Uit te voeren taken:
1. Stem de volgende beweringen overeen met de boekbespreking van het dertiende Jaarboek voor Middeleeuwse Geschiedenis? Beantwoord elke bewering met ja of nee en citeer de doorslaggevende woorden letterlijk uit de tekst. (a) Het jaarboek bevat vijf originele bijdragen. (b) Heribrand werd door de Kamerijkse bisschop Gerard I aangesteld. (c) Snijders legt een eenvoudig verband met de slechte financiële toestand van het klooster van Sint-Gislenus.
2. Schrijf de boekbespreking van het dertiende Jaarboek voor Middeleeuwse Geschiedenis verder, aansluitend op de laatste zin.

Aangeleverde tekst:
====

Degelijk zesluik met hagiografische, historiografische en institutionele studies

Janick Appelmans – A.J.A. Bijsterveld, M. Boone, M.J.M. Damen e.a. (ed.), Jaarboek voor Middeleeuwse Geschiedenis 13 (Hilversum: Verloren, 2010) 262p. ill. krtn. € 29,00 ISBN 978-90-8704-212-7

Het dertiende Jaarboek voor Middeleeuwse Geschiedenis brengt vijf originele bijdragen, waarbij hagiografie en historiografie een belangrijke plaats innemen. In twee bijdragen verplaatst de focus zich van een monastiek of landsheerlijk milieu naar een stedelijke context, namelijk met betrekking tot het alcoholgehalte van Stichtse en Hollandse bieren en de prosopografie van de grote kanunniken van het Brusselse Sint-Goedelekapittel in de late middeleeuwen. Een zesde onderdeel vormt het debat over de institutionele reikwijdte van Middelrijks Friesland.

In Handschriftelijke productie in tijden van hervorming analyseert Tjamke Snijders De kloosterbibliotheek van Sint-Gislenus in het tweede kwart van de elfde eeuw (p. 6-32) als bron voor de hervormingen van abt Heribrand (1024/1025 tot ca. 1051). De Kamerijkse bisschop Gerard I installeerde deze monnik na een tumultueus decennium met vier prelaten aan het hoofd van de Henegouwse benedictijnenabdij. Vijf handschriften, bewaard in de Brusselse Koninklijke Bibliotheek en de Bergense universiteitsbibliotheek vormen, zo demonstreert Snijders overtuigend, vanuit codicologisch perspectief en inhoudelijk standpunt, een samenhangende verzameling heiligenlevens, waarvan passages tijdens de metten voorgelezen werden. Voor één van de manuscripten benutte de kopiist een handschrift uit Marchiennes dat volop herschreven werd, waardoor een datering tussen 1024 en 1033 en veeleer aan het begin van deze tijdspanne erg aannemelijk is. Opvallend aan de handschriftelijke productie onder het abbatiaat van Heribrand is de afwijkende belangstelling voor patroonheiligen van kloosters uit het bisdom Luik en vooral van recent hervormde instellingen, het eerder kleine formaat van de codices en de slechte kwaliteit van gebruikte materialen. Waar Snijders voor de eerste vaststelling de uitwisseling van hagiografische geschriften om vriendschapsbanden te bekrachtigen en aldus netwerkvorming te stimuleren als mogelijke verklaring aandraagt, weigert ze een simplistisch verband te aanvaarden met de slechte financiële toestand van het klooster van Sint-Gislenus of een doelbewust beleid van soberheid en armoede in hoofde van abt Heribrand voor te stellen, omdat zowel de literatuur als haar eigen onderzoek van andere manuscripten van Sint-Gislenus evengoed voorbeelden van het tegendeel aanreiken.

====

Inhoud dataset:
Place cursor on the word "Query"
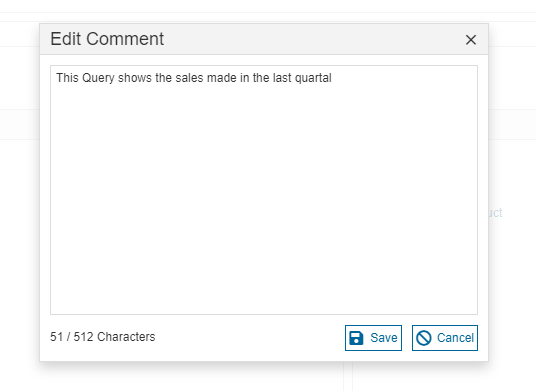 (98, 78)
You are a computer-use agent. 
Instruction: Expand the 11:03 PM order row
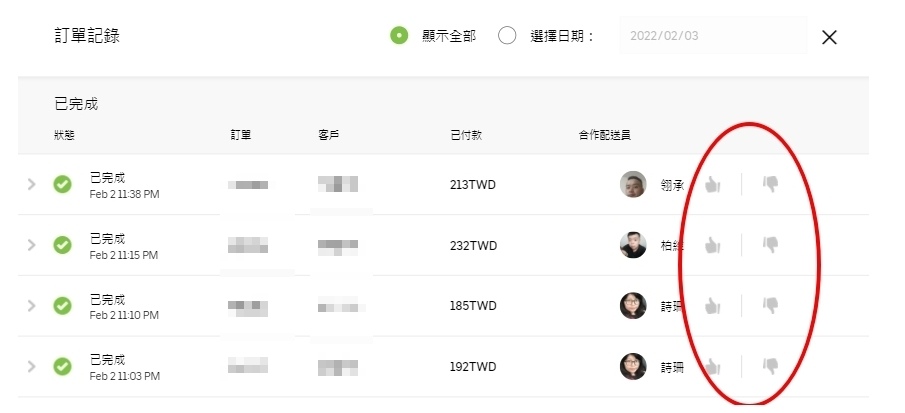[31, 366]
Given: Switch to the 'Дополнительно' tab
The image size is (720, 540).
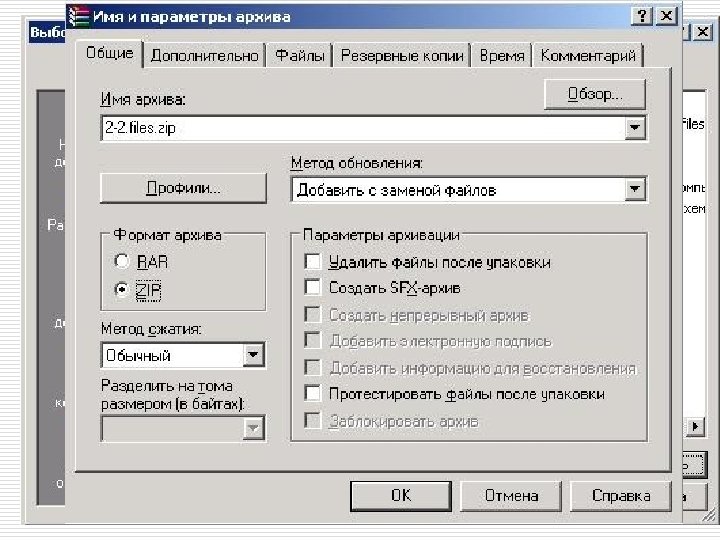Looking at the screenshot, I should coord(204,57).
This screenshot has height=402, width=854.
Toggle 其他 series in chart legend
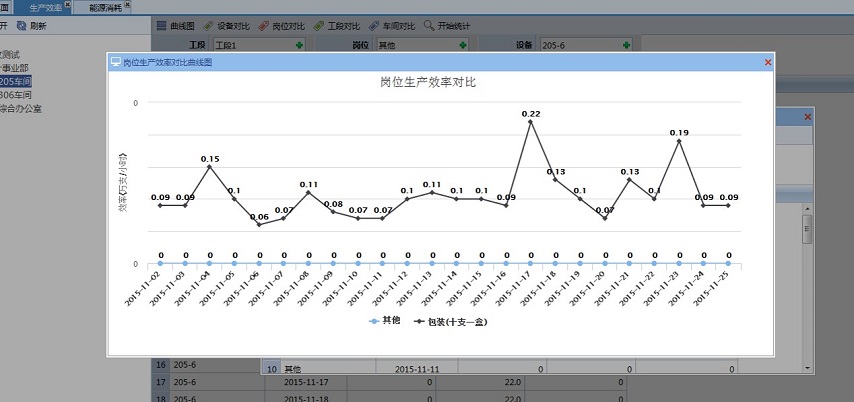tap(385, 321)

====

De antwoorden:
1.
(a) Ja: "Het dertiende Jaarboek voor Middeleeuwse Geschiedenis brengt vijf originele bijdragen"
(b) Ja: "De Kamerijkse bisschop Gerard I installeerde deze monnik"
(c) Nee: "weigert ze een simplistisch verband te aanvaarden met de slechte financiële toestand van het klooster van Sint-Gislenus"

2.
In Mittelreichisches Friesland eine Markgrafschaft? (p. 33-57) stelt Johanna Maria van Winter enkele kritische vraagtekens bij Hein Jongbloeds bijdragen over de negende tot elfde-eeuwse geschiedenis, verschenen in de Jaarboeken voor Middeleeuwse Geschiedenis van 2008 en 2009. Daarbij duidt zij op enkele losse eindjes en voor discussie vatbare (familie)verbanden, zoals de door Jongbloed voorgestelde vader-zoonrelatie tussen Godfried I van Neder-Lotharingen (†964) en Arnulf van Florennes (†vermoedelijk 964), het contrast tussen de veeleer beperkte slagkracht van de prefecten en de machtsconcentratie die Jongbloed in de prefectuur zag, en het regnum dat, zo concludeert van Winter, steeds als een legitimerende referentie naar het vroegere machtsgebied van Lotharius wordt gebruikt.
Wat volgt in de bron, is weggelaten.